═══ Selection ═══
Key by model, adapter, tokenizer, relevant configuration, tokens, and security scope. Validate integrity and invalidate on version changes.

Operational implications

A hit is valuable in proportion to prefill work avoided, not just request count.

Measure

Hit rate, matched tokens, prefill tokens/time avoided, age, and evictions.

RadixAttention and branching reuse

A radix tree stores common token prefixes as shared roots with unique conversation or agent branches as leaves.

Implementation

Use reference counts, longest-prefix lookup, and leaf-aware eviction. Preserve tenant and model boundaries.

Operational implications

Branch-heavy multi-turn and agent workflows can benefit more than unrelated prompts.

Measure

Tree nodes, shared tokens, branch depth, hit length, eviction/re-miss, and lookup time.

Tiered cache offload

KV state may move from GPU memory to host RAM, NVMe, or remote cache tiers.

Implementation

Compare lookup, serialization, transfer, restore, and synchronization with recomputation. Use topology-aware transport and checksums.

Operational implications

Offload can hurt short prompts, low reuse, or slow links. Lower tiers expand the security and retention boundary.

Measure

Bytes transferred, tier hit, restore latency, failures, and recompute comparison.

Cache-aware routing

A router can send a request to a worker that already holds the longest useful prefix.

Implementation

Combine locality with queue, memory headroom, health, and tenant policy; expire metadata on eviction or restart.

Operational implications

Locality-only routing can overload one worker or rely on stale state.

Measure

Locality score, routed hit length, queue delta, stale-location misses, and load balance.

Isolation and retention

KV state can contain representations of sensitive input and must be scoped and deleted according to policy.
═══ Available data ═══
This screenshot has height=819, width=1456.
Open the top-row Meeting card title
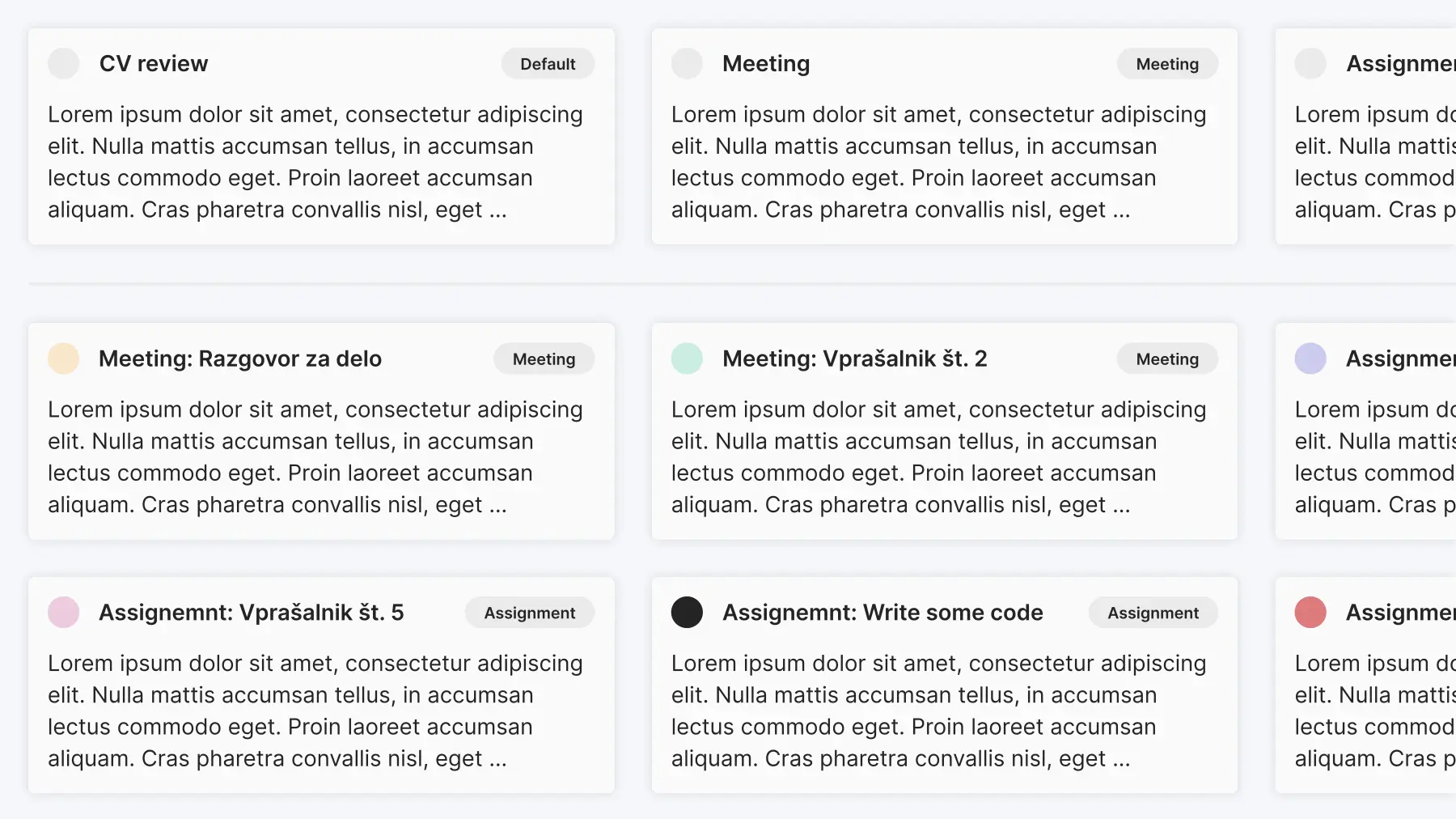(766, 64)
═══
Written request 1 — Output the passage of the KV cache notes from "Use reference counts, longest-prefix" to "than unrelated prompts." word for word.
Written request 2 — List every item the KV cache notes say the cache should be keyed by.

Final result 1 —
Use reference counts, longest-prefix lookup, and leaf-aware eviction. Preserve tenant and model boundaries.

Operational implications

Branch-heavy multi-turn and agent workflows can benefit more than unrelated prompts.

Final result 2 —
- model
- adapter
- tokenizer
- relevant configuration
- tokens
- security scope